Given a choice, it’s likely he would have stayed in Cuba. He certainly never anticipated the sequence of events that led to his exodus to an island so unlike the one he’d left behind. Settling in the Hell’s Kitchen section of Manhattan (now a gentrified neighborhood referred to by upscale realtors as “Midtown West”), he taught himself just enough inglés reading the Daily News to do business with the immigrant merchants up and down Ninth Avenue – the boulangerie where freshly-baked loaves of bread were wrapped in brown paper and tied with string; the grosseria where roosters strutted with impunity across a sawdust-covered floor.

But in our tiny fifth floor walk-up at 452 Ninth Avenue, he held on to his island, settling down in an armchair that, now in its fourth or fifth upholstered incarnation, still occupies a corner of my bedroom, lighting up a puro (a Cuban stogie) and listening to the music of la Orquesta Aragón while catching up on culture and politics with a copy of Bohemia. There, when I was no more than four, he taught me to read en español and, more importantly, to tell time so that I could wake him from his afternoon nap just before he had to get ready to leave for the night shift.

It was there, too, that I recall first hearing my father tell the story of December 30, 1956, how the sun shone so brightly while the temperature was so bitterly cold. And on each successive December 30 for nearly 50 years, he repeated the story, even as his other memories faded into the illness that took him from us a little bit at a time.
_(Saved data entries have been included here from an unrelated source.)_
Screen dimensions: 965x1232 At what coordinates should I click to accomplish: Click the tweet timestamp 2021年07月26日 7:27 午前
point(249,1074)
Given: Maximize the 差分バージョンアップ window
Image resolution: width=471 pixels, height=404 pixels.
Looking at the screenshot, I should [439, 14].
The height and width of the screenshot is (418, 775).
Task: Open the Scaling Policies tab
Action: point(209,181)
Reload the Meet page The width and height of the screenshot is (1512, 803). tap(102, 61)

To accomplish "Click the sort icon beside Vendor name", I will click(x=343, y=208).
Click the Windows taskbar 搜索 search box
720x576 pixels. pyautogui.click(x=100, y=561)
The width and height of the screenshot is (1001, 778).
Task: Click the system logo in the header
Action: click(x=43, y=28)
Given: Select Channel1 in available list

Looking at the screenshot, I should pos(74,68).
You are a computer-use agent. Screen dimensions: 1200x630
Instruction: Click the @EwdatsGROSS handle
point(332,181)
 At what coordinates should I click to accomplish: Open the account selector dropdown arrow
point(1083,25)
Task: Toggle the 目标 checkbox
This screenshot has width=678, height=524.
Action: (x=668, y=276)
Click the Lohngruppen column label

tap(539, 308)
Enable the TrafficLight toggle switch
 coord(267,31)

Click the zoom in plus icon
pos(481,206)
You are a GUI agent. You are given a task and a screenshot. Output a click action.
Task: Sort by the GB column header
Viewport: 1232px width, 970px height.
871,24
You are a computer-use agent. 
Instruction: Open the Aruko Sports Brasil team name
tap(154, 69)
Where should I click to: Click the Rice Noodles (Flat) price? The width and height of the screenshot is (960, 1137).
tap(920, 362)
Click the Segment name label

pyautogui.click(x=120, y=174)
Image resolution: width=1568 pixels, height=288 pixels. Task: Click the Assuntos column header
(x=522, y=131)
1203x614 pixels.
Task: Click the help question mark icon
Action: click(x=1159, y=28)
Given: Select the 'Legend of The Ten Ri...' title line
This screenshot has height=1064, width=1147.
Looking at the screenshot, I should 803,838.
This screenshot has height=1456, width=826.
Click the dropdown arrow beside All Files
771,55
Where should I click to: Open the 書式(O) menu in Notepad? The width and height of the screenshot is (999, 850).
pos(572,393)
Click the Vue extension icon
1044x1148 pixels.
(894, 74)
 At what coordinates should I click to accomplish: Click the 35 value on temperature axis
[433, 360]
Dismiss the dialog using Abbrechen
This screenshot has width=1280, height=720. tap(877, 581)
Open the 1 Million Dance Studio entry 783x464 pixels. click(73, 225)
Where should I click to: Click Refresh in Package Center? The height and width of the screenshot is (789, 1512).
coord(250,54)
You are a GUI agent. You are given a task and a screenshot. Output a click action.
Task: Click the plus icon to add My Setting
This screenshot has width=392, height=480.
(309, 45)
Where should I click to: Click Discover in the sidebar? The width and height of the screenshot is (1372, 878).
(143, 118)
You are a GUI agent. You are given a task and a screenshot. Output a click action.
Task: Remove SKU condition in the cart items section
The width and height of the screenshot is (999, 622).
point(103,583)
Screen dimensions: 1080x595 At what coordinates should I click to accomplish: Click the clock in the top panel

Three weeks short of what would have been the 53rd anniversary of the exodus experience that so defined him, my father passed over. He had teetered on the brink of death several times in the last couple of years, each time managing to defy the odds. But in early December, two months shy of his 91st birthday, with advanced Alzheimer’s and congestive heart failure, he went into respiratory distress and remained for the most part unconscious for four days until, in the wee hours of December 8, a few hours after receiving the sacrament of the sick, his body gave out.

The nurse working the night shift at the nursing home told us that a few minutes before, he had opened his eyes and smiled.

We'll never know for certain whether that was true, or just something she said to help ease the loss. But if he did, it would have been perfectly in character.

December 30, 2009…the sun dazzles above a clear blue sky...hay un frío que pela

1 comment:

  1. I always looked forward to Papa's annual ritual. Like personal testimonies in Baptist churches, the story never varied and never lost its deep significance. Benigno's annual Passover is one of the two happy memories I will always cherish on December 30. (The other, needless to say, being our wedding.)